Un examen juridique approfondi attendu

Au-delà des considérations politiques, ce nouveau texte soulève des questions juridiques complexes. Plusieurs experts estiment que la souveraineté populaire ne peut s’exercer qu’en stricte conformité avec le cadre établi par la Constitution. Ils craignent que certaines dispositions de la loi puissent outrepasser les limites constitutionnelles.

Dans ce contexte, Godefroy Mwanabwato, avocat au barreau de la Tshopo, exprime l’espoir que la Cour constitutionnelle interviendra après le parcours parlementaire de la loi. Il souhaite que la Cour invalide, en partie ou en totalité, le texte. Selon lui, « cette cour devra extraire de ce projet de loi toutes les clauses qui excèdent le pouvoir reconnu à l’organe législatif de réglementer la matière référendaire. »

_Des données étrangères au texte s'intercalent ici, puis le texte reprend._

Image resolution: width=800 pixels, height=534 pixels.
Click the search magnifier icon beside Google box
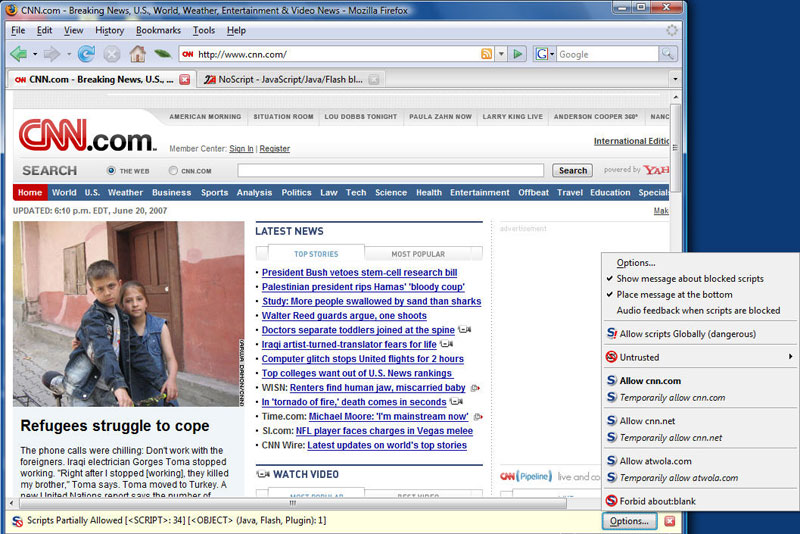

Sur la scène politique, l’opposition maintient son rejet de cette procédure. Ses députés ont d’ailleurs déserté la plénière dédiée à l’examen de cette loi. Leurs leaders ont également appelé à des actions de protestation, notamment une « ville morte » le 3 juin et un sit-in prévu pour le 13 juin, soulignant leur ferme opposition à la réforme.